▸ **Directions for this task**: Your answer must be a word-for-word copy of the data.

+++

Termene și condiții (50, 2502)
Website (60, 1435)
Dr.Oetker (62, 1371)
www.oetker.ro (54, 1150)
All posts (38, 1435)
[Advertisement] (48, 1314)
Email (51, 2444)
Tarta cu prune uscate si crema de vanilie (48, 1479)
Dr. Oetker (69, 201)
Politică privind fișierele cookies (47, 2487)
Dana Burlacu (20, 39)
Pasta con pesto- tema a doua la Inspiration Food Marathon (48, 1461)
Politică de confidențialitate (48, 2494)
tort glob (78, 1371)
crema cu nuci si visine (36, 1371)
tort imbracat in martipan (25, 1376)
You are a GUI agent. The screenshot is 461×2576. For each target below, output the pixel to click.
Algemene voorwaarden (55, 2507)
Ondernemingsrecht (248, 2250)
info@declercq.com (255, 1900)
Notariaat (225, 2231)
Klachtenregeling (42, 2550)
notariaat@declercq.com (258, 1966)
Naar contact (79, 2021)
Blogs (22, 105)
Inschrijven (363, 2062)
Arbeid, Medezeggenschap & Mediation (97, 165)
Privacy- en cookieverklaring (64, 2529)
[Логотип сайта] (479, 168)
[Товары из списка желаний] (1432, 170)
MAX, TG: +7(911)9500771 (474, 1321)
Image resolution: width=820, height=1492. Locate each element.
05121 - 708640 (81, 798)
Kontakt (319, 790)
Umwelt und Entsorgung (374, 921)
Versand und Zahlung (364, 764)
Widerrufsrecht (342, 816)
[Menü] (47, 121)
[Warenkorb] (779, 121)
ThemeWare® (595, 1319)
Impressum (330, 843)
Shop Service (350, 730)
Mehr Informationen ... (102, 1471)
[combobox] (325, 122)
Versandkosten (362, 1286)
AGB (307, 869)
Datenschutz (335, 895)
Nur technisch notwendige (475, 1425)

+++

▸ **Your solution**:
Termene și condiții (50, 2502)
Website (60, 1435)
Dr.Oetker (62, 1371)
www.oetker.ro (54, 1150)
All posts (38, 1435)
[Advertisement] (48, 1314)
Email (51, 2444)
Tarta cu prune uscate si crema de vanilie (48, 1479)
Dr. Oetker (69, 201)
Politică privind fișierele cookies (47, 2487)
Dana Burlacu (20, 39)
Pasta con pesto- tema a doua la Inspiration Food Marathon (48, 1461)
Politică de confidențialitate (48, 2494)
tort glob (78, 1371)
crema cu nuci si visine (36, 1371)
tort imbracat in martipan (25, 1376)
You are a GUI agent. The screenshot is 461×2576. For each target below, output the pixel to click.
Algemene voorwaarden (55, 2507)
Ondernemingsrecht (248, 2250)
info@declercq.com (255, 1900)
Notariaat (225, 2231)
Klachtenregeling (42, 2550)
notariaat@declercq.com (258, 1966)
Naar contact (79, 2021)
Blogs (22, 105)
Inschrijven (363, 2062)
Arbeid, Medezeggenschap & Mediation (97, 165)
Privacy- en cookieverklaring (64, 2529)
[Логотип сайта] (479, 168)
[Товары из списка желаний] (1432, 170)
MAX, TG: +7(911)9500771 (474, 1321)
Image resolution: width=820, height=1492. Locate each element.
05121 - 708640 (81, 798)
Kontakt (319, 790)
Umwelt und Entsorgung (374, 921)
Versand und Zahlung (364, 764)
Widerrufsrecht (342, 816)
[Menü] (47, 121)
[Warenkorb] (779, 121)
ThemeWare® (595, 1319)
Impressum (330, 843)
Shop Service (350, 730)
Mehr Informationen ... (102, 1471)
[combobox] (325, 122)
Versandkosten (362, 1286)
AGB (307, 869)
Datenschutz (335, 895)
Nur technisch notwendige (475, 1425)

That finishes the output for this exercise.